結論から言うと、NAD+の補填または消費抑制が、「NAD+レベル上昇→Sirt1活性上昇→ミトコンドリア関連タンパク質を脱アセチル化により活性化→COXの活性回復」という経路で、Sco2ミトコンドリア病マウスモデルの表現型をレスキューすることを示した論文。
ということで今回abstractを全訳するのは、2014年6月3日号Cell Metabolismに掲載の「NAD(+)-dependent activation of Sirt1 corrects the phenotype in a mouse model of mitochondrial disease. (NAD(+)に依存したSirt1の活性化は、ミトコンドリア病マウスモデルの表現型をレスキューする。)」という論文で、イタリアInstitute of Research and Treatment (IRCCS) のDr. Massimo Zevianiの仕事である。*1
論文の視覚的なイメージがこちら。
graphical abstract
abstract
Mitochondrial disorders are highly heterogeneous conditions characterized by defects of the mitochondrial respiratory chain. Pharmacological activation of mitochondrial biogenesis has been proposed as an effective means to correct the biochemical defects and ameliorate the clinical phenotype in these severely disabling, often fatal, disorders. Pathways related to mitochondrial biogenesis are targets of Sirtuin1, a NAD(+)-dependent protein deacetylase. As NAD(+) boosts the activity of Sirtuin1 and other sirtuins, intracellular levels of NAD(+) play a key role in the homeostatic control of mitochondrial function by the metabolic status of the cell. We show here that supplementation with nicotinamide riboside, a natural NAD(+) precursor, or reduction of NAD(+) consumption by inhibiting the poly(ADP-ribose) polymerases, leads to marked improvement of the respiratory chain defect and exercise intolerance of the Sco2 knockout/knockin mouse, a mitochondrial disease model characterized by impaired cytochrome c oxidase biogenesis. This strategy is potentially translatable into therapy of mitochondrial disorders in humans.
(私訳と勝手な注釈)
ミトコンドリア病は、ミトコンドリア呼吸鎖の欠陥を特徴とする非常に不均一な状態を伴う疾患である。ミトコンドリア生合成の薬理学的な活性化は、しばしば致命的な疾患における、生化学的な障害や臨床表現型をレスキューする有効な手段として提案されている。ミトコンドリア生合成に関連する経路は、NAD(+)依存性タンパク質脱アセチル化酵素であるSirtuin1*2の標的である。NAD(+)はSirtuin1および他のサーチュインの活性を高めるので、NAD(+)の細胞内レベルは、細胞の代謝状態に基づいたミトコンドリア機能の恒常性制御に重要な役割を果たす。著者らは、天然NAD(+)前駆体であるニコチンアミドリボシドの補填またはポリ(ADP-リボース)ポリメラーゼを阻害によるNAD(+)消費抑制が、ミトコンドリア呼吸鎖の障害および、シトクロムcオキシダーゼの生合成障害が特徴のミトコンドリア病疾患モデルSco2ノックアウト/ノックインマウス*3の運動機能障害に対する、著しい改善を示した。この戦略をヒトにおけるミトコンドリア障害の治療に応用できるかもしれない。

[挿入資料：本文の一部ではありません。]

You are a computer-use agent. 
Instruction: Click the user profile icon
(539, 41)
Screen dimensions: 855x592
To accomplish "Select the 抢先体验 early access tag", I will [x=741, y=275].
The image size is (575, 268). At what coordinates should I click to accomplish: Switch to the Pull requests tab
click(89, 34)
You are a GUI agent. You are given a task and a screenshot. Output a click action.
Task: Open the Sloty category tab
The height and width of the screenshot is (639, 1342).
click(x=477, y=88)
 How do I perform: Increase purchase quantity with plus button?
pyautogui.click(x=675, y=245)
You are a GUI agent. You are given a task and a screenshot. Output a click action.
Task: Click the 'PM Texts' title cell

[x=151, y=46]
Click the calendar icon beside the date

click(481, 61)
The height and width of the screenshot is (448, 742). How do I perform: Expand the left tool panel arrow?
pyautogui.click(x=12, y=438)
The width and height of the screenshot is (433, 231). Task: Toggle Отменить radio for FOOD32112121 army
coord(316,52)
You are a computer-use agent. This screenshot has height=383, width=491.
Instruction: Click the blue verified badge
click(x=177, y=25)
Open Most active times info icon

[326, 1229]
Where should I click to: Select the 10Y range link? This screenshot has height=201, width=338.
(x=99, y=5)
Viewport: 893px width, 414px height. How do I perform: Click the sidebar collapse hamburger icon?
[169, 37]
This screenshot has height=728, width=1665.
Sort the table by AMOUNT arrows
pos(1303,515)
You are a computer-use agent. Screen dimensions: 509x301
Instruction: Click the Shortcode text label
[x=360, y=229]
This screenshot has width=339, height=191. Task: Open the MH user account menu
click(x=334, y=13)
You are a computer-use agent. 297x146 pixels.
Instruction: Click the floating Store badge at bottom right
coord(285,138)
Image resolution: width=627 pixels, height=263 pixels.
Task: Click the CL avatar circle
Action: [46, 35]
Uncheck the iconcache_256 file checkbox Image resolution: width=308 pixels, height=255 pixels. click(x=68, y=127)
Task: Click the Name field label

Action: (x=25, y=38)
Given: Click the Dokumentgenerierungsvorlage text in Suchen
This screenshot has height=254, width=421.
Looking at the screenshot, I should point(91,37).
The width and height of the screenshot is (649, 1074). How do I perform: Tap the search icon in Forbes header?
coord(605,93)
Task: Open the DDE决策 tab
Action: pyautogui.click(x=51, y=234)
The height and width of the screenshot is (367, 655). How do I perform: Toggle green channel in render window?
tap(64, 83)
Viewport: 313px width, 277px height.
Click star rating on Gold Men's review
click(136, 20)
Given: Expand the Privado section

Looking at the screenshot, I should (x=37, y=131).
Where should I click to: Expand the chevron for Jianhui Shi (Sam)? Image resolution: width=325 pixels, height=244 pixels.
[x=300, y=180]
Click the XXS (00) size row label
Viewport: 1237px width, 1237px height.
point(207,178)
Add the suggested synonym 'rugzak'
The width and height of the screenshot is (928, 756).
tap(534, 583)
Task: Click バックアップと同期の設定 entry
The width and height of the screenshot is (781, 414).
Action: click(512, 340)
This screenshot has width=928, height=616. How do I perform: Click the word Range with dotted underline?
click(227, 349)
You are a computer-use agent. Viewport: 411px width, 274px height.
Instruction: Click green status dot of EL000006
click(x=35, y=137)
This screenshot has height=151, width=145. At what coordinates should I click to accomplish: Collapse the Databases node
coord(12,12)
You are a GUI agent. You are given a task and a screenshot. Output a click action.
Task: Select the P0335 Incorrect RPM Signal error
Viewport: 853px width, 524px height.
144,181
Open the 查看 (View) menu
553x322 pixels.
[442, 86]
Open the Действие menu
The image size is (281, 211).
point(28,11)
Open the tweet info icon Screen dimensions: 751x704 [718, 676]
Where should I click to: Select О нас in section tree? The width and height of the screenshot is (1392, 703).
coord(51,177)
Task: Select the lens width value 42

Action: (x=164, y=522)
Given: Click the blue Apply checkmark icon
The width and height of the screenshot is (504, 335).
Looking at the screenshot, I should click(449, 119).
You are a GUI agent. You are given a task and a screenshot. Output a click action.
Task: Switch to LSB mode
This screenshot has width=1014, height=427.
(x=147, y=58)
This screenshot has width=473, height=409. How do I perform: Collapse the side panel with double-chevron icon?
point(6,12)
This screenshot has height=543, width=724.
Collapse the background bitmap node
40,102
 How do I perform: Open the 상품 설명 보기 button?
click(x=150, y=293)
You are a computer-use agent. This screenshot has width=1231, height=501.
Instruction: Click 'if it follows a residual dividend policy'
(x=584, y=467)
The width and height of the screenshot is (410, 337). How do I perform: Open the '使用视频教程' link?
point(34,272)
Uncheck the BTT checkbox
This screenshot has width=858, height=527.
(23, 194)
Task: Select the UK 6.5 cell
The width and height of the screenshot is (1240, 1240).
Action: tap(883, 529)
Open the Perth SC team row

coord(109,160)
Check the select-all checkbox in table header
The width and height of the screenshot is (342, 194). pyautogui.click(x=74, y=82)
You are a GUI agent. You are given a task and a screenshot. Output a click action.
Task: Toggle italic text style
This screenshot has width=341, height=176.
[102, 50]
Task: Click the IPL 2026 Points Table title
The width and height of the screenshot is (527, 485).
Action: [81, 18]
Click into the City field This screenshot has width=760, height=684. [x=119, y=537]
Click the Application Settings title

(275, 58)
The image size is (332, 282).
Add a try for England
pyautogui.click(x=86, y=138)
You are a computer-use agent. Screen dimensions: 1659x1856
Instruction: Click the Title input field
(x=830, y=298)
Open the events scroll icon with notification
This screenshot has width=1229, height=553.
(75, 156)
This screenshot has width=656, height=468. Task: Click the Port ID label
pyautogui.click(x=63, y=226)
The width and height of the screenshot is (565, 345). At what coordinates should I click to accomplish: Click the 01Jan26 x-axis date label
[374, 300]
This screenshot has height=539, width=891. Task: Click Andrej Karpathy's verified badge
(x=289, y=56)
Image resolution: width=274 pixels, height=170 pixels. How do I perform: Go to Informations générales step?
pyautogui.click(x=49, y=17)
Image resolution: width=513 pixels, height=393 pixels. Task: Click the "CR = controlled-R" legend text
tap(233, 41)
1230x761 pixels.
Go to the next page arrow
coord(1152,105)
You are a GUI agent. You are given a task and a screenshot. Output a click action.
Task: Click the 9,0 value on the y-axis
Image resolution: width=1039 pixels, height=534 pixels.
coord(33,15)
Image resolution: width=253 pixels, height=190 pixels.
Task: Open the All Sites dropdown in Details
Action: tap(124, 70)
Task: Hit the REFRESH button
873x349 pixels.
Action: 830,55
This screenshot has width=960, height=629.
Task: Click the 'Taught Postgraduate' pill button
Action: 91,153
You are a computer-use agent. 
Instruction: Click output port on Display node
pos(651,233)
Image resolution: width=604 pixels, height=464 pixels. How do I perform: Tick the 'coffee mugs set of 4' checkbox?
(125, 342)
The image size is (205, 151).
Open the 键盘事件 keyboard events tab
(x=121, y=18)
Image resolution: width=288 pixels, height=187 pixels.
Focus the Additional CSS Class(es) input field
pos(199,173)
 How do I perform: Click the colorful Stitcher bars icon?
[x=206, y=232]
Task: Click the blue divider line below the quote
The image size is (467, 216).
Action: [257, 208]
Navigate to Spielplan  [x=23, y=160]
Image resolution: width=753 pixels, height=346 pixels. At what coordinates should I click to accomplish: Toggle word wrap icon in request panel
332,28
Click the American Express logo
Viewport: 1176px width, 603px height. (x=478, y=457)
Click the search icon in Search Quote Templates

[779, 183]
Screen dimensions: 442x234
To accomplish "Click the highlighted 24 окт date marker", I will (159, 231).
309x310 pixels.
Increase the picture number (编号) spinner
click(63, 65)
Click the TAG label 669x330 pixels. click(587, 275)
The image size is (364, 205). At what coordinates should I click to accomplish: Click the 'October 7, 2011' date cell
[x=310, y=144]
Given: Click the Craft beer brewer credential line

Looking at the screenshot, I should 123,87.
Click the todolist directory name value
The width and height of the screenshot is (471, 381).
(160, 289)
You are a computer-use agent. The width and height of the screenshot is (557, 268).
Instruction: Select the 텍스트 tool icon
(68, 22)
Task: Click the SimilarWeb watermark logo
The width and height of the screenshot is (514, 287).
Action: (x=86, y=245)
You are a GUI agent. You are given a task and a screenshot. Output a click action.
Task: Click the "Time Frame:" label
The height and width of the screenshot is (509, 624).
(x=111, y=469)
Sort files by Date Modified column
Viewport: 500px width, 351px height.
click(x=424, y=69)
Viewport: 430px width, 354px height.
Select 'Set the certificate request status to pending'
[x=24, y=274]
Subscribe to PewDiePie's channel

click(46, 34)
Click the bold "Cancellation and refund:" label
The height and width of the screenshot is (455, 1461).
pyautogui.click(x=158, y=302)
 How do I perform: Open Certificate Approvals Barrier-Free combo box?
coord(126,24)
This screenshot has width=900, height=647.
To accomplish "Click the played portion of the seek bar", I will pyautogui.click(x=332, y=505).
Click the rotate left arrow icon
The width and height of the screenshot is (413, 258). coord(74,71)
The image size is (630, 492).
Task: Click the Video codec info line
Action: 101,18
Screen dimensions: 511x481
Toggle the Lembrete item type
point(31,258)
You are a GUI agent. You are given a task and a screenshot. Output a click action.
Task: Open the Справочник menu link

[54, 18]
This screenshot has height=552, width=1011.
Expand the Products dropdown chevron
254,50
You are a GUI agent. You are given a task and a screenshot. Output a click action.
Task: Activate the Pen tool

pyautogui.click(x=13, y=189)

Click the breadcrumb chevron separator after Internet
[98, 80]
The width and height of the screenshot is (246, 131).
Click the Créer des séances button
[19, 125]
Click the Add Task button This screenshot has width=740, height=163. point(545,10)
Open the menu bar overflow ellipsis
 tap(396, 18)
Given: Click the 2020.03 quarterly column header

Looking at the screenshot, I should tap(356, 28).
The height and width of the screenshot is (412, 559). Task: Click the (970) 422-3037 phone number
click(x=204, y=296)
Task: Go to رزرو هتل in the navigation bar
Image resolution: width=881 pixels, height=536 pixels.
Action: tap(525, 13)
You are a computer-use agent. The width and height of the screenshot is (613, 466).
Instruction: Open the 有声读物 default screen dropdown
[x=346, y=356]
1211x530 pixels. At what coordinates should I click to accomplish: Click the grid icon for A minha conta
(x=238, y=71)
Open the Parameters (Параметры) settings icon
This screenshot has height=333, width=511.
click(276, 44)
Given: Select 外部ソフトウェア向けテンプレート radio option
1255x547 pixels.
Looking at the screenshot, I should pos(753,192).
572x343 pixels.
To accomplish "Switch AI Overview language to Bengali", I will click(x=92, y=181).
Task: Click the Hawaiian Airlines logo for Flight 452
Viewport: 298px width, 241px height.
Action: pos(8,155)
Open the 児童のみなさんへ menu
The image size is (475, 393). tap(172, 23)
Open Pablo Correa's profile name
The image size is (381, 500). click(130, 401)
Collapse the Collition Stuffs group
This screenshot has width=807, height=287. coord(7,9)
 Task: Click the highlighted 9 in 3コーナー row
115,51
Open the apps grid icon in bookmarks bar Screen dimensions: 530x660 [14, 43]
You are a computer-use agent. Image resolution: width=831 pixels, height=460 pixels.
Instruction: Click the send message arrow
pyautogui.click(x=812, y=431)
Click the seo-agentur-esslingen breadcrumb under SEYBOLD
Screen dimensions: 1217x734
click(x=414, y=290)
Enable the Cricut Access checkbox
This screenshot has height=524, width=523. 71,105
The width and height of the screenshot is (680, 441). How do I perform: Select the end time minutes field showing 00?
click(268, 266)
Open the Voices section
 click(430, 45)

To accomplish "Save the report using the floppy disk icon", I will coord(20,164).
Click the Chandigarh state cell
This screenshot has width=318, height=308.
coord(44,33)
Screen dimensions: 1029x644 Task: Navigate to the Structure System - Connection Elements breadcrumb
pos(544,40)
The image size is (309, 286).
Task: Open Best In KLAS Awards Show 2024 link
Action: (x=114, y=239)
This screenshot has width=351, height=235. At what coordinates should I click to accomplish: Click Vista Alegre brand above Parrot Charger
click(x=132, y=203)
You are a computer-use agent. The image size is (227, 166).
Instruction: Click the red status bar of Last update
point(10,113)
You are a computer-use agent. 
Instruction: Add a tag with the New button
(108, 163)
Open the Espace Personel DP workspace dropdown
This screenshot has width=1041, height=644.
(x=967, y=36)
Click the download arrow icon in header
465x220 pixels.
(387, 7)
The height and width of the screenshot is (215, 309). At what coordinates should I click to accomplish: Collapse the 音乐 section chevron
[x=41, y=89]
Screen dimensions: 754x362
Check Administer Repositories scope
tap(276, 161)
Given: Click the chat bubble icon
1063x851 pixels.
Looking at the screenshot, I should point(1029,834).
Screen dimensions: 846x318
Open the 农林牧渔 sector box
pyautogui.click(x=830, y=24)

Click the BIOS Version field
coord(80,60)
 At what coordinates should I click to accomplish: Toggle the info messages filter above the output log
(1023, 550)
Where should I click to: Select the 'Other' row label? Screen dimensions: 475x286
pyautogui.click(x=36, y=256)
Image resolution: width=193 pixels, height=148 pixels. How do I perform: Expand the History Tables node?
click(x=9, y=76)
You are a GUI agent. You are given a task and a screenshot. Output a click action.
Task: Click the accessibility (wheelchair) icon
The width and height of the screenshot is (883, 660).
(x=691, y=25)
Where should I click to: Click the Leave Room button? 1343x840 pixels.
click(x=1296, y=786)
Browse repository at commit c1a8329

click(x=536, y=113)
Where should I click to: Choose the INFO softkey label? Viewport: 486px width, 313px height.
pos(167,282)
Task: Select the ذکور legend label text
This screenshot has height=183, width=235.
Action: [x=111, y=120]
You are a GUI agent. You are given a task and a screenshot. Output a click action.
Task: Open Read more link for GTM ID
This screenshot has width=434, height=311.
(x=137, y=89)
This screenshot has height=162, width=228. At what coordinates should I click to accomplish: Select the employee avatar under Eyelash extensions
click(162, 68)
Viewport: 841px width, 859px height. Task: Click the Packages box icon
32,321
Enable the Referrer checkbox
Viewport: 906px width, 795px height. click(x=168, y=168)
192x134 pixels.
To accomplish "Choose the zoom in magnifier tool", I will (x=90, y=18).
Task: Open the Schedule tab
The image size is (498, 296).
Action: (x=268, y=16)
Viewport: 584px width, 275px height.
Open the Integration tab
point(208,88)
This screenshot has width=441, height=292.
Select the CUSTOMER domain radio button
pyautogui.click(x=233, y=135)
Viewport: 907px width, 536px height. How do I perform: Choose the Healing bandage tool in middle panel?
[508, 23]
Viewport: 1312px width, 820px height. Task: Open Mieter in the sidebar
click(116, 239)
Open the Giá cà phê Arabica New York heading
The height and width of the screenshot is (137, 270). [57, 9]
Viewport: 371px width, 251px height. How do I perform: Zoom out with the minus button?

ミトコンドリア病をレスキューするための方策として、NAD+の補填 or 消費抑制はどうか?ということを検討した論文で、マウスでこれだけきれいな結果が得られているからには、様々な他のミトコンドリア病原因遺伝子の機能低下による表現型や、実際の患者さんへの応用が期待できる。
一方で、Pgc1αの活性は転写後に修飾をうけるため、transcriptレベルでは変化なかったことを示し、予想通りの結果が得られたと結論しているが、graphical abstractに載せる程の強調したい結果なら、アセチル化のレベルなどの方法で活性をきちんと定量した方が良いのではないか、と疑問が残った。
*1:https://www.cell.com/article/S1550-4131(14)00164-8/abstract
*2:サーチュインはHDACの1種
*3:SCO2のマウスモデルについて、完全nullのKOは胚性致死で死んでしまうが、KOした上でmutationを持つSCO2をKIすると、運動機能とCOXの活性が落ちて、解析に使える。